Я знаю одно – если бы Гурджиевская теория человеческой эволюции была бы понята и применена, то наша планета была бы свободна от ненависти, безумия и войн. Но, поскольку эти явления, по-видимому, представляют собой условия, с которыми предназначено бороться человеку, то было бы излишним пытаться изменить их.
И отсюда, увы, вытекает, что сделать ничего нельзя, даже нельзя ничего предпринять для того, чтобы избавить человечество от его печальной, беспощадной, повторяющейся судьбы.
Вот такие негативные мысли охватили меня той зимней ночью.
Поскольку они не способствовали сну, и поскольку негативное отношение мне не свойственно, я продолжала размышлять, пока у меня не появилась идея.

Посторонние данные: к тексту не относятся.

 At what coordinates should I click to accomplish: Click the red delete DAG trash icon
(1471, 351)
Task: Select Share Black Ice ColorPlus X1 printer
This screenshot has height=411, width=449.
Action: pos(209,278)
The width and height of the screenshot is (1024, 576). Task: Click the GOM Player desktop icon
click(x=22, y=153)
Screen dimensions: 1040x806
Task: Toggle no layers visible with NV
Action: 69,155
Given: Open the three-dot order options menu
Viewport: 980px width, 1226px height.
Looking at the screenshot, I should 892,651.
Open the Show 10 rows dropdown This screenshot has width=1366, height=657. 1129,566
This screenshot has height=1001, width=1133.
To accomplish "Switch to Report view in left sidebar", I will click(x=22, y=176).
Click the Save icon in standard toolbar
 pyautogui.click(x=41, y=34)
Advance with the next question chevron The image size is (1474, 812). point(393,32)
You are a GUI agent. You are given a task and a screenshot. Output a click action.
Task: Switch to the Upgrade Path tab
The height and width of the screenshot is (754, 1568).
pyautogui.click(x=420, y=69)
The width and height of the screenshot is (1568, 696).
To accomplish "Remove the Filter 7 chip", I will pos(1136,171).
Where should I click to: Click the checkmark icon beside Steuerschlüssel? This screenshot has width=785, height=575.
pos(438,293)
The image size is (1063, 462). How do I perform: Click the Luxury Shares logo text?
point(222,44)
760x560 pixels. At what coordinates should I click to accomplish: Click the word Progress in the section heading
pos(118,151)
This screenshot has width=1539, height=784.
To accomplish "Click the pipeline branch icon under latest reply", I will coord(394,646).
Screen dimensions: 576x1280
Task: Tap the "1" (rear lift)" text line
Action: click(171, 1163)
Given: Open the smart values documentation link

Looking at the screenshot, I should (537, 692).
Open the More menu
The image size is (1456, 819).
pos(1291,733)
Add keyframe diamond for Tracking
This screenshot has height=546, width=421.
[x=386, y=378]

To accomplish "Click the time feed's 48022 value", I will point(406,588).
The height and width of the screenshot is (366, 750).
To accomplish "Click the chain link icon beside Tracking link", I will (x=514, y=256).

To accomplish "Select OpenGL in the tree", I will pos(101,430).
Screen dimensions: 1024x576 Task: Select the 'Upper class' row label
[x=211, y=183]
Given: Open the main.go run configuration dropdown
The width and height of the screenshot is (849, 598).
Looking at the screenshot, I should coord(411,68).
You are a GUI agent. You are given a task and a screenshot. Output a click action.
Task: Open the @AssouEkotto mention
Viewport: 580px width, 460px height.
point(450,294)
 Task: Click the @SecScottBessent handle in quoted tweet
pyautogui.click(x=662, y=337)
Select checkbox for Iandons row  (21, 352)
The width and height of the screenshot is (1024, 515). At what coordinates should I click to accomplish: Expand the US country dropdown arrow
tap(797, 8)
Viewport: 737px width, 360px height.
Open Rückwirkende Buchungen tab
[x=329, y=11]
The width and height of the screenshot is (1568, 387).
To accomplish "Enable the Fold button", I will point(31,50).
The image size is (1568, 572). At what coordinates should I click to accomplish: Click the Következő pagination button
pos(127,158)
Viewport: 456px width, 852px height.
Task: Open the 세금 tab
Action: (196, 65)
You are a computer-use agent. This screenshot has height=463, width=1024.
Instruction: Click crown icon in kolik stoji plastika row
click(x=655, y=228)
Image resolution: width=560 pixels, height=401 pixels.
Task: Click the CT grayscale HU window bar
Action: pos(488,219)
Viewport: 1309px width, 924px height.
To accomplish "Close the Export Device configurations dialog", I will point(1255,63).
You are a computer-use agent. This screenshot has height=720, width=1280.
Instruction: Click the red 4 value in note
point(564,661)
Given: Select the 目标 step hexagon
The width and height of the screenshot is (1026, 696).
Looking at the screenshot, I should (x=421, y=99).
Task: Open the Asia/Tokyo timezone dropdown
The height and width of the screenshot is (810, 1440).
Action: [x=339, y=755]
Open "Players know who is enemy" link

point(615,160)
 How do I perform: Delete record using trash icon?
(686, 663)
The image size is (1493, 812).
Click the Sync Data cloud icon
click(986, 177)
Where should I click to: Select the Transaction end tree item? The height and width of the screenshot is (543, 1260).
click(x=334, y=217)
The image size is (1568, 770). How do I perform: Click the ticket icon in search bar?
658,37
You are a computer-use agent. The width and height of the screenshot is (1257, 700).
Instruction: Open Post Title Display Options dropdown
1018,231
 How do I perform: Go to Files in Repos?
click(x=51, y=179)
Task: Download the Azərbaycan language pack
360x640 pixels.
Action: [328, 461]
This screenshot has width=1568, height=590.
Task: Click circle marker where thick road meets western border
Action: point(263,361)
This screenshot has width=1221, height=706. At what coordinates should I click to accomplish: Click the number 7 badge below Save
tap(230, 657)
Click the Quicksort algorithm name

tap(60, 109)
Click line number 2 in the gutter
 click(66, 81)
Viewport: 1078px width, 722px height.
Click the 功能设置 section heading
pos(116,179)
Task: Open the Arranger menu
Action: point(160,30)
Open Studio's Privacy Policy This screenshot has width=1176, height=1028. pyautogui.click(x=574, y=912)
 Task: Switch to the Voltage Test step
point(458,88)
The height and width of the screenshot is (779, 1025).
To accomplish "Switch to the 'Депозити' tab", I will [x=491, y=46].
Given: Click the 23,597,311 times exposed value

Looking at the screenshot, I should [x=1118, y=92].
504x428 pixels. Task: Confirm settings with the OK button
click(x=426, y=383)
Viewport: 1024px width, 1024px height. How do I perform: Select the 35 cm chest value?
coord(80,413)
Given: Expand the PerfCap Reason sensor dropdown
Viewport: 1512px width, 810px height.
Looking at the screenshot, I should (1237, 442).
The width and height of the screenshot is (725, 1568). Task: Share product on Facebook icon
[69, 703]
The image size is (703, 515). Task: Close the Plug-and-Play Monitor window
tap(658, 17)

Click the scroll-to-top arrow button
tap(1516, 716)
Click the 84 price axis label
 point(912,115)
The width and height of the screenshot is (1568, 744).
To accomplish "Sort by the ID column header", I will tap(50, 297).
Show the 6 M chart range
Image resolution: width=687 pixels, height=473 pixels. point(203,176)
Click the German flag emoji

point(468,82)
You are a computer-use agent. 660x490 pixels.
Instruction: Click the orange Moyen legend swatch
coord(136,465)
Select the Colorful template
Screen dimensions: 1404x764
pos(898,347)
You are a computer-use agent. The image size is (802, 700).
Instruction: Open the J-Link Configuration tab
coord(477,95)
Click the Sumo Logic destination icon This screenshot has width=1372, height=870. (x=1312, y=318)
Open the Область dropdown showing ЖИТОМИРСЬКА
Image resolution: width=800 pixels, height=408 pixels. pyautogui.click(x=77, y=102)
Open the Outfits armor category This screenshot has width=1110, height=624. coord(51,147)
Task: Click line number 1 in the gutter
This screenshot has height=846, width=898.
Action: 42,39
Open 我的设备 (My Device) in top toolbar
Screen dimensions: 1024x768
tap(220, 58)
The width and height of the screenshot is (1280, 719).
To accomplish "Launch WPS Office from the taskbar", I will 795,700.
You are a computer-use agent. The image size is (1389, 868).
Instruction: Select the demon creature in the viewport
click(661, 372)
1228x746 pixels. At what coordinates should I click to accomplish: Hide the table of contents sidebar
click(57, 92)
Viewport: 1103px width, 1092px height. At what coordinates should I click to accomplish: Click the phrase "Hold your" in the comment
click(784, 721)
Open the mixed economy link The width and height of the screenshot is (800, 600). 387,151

Если бы у кого-то появился нелепый замысел рассказать о предназначении и достижениях Гурджиева, ему пришлось бы избрать отзывчивую публику. Почему не выбрать "genus intellectualus", "род интеллектуальный", поскольку он обычно с большим чувством реагирует на великую идею и относится к той разновидности людей, которые, по словам Гурджиева, хотели и могли извлечь пользу из того, что он мог предложить. Он описывал их как людей, обладающих "магнитным центром" – то есть тех, кто имеет внутри себя способность для усвоения сущности великого знания, тех, кто подвержен влиянию "высших сил". Он делил подобных людей на две группы – первая состояла из тех, в ком "образование" не атрофировало стремления к высшему; вторая – из тех, кого он называл "простые люди".
Это отсеивание "многих" совпадает с высказыванием Гурджиева, что только малое число людей способно развить "качественные вибрации", которые могут изменить их судьбу; они, в свою очередь, могут повлиять на других, поддающихся влиянию; и это тот самый счастливый случай, который иногда выпадает человеку.
Моя концепция понятной книги о Гурджиеве заключается в том, что она должна быть адресована этим двум типам людей, и написана по мере возможности (по крайней мере, вначале) простым языком.
Я пропущу факты (биографические) и сосредоточусь на доктрине. Меня мало интересуют те факты, которые, похоже, так занимают людей… где он родился? в каких условиях? какое образование получил? кто его обучал? был ли он наставником Далай-ламы? и т.д., и т.д., и т.д. Гурджиев сам написал о своем детстве, родителях, учителях, путешествиях, жизненном опыте и о своем знании. Что важно – так это знание.
В этой книге я напишу, о чем он говорил, когда я могла его слышать; чему он нас учил и как он учил; и какой эффект это оказывало не только на меня, но и на моих друзей, поскольку каждый из нас имел разные переживания.
Эта книга – не исследование, не портрет, не научный труд или справочник. Пожалуй, ее можно назвать букварем.